What the task asks -
Edit the items from the line containing "Task: Toggle the" through the line containing "Where should I", inclusive, changing "speaker" to "icon" and leaving everything else as it is. Return only those lines.

Data shown -
_ _ _

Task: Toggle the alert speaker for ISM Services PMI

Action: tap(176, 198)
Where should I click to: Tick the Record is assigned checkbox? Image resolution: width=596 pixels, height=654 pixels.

_ _ _

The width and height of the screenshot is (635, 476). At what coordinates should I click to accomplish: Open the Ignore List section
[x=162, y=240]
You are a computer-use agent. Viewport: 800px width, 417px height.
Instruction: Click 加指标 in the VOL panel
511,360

_ _ _

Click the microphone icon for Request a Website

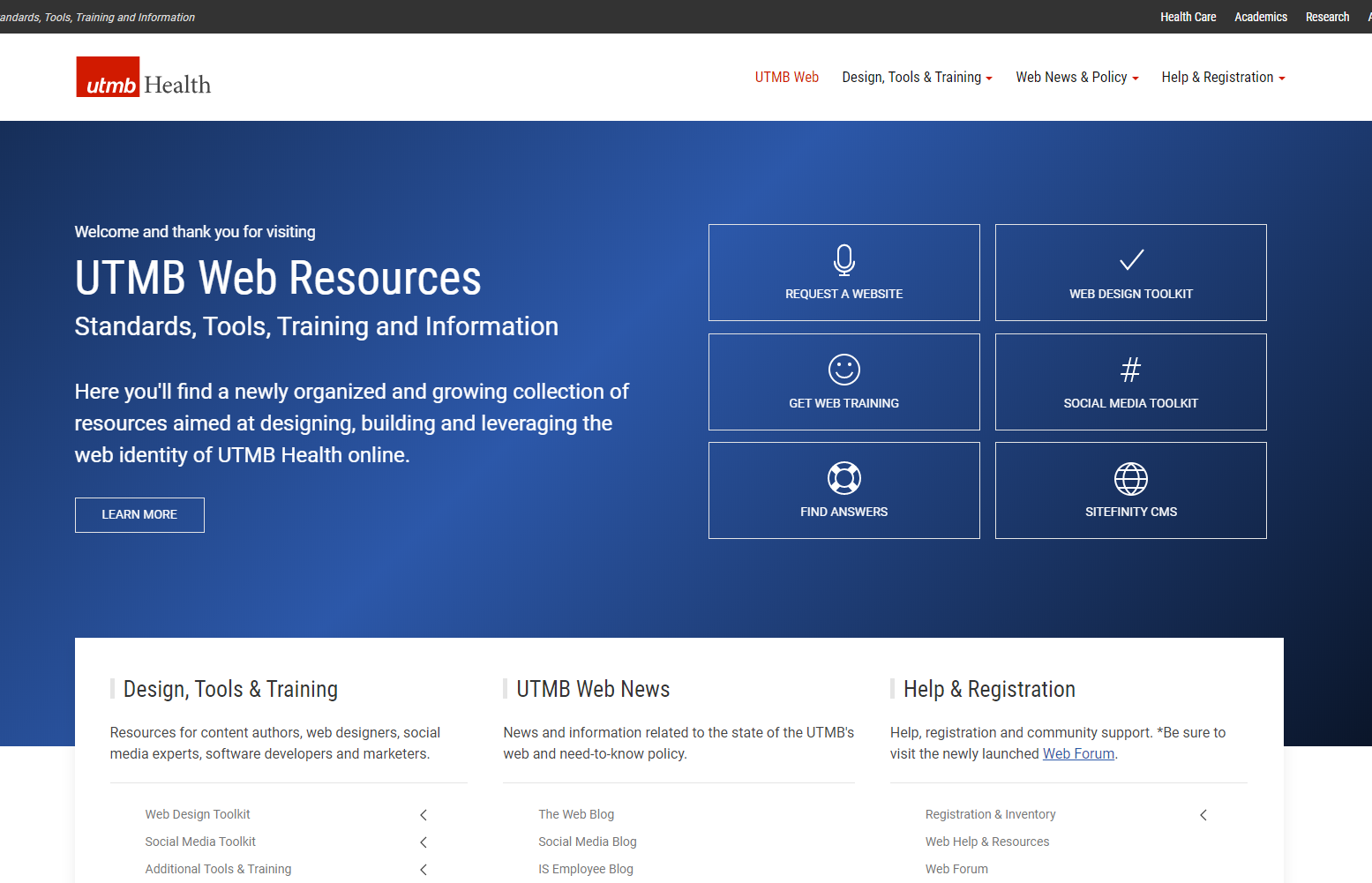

_ _ _

Final result -
Task: Toggle the alert icon for ISM Services PMI

Action: tap(176, 198)
Where should I click to: Tick the Record is assigned checkbox? Image resolution: width=596 pixels, height=654 pixels.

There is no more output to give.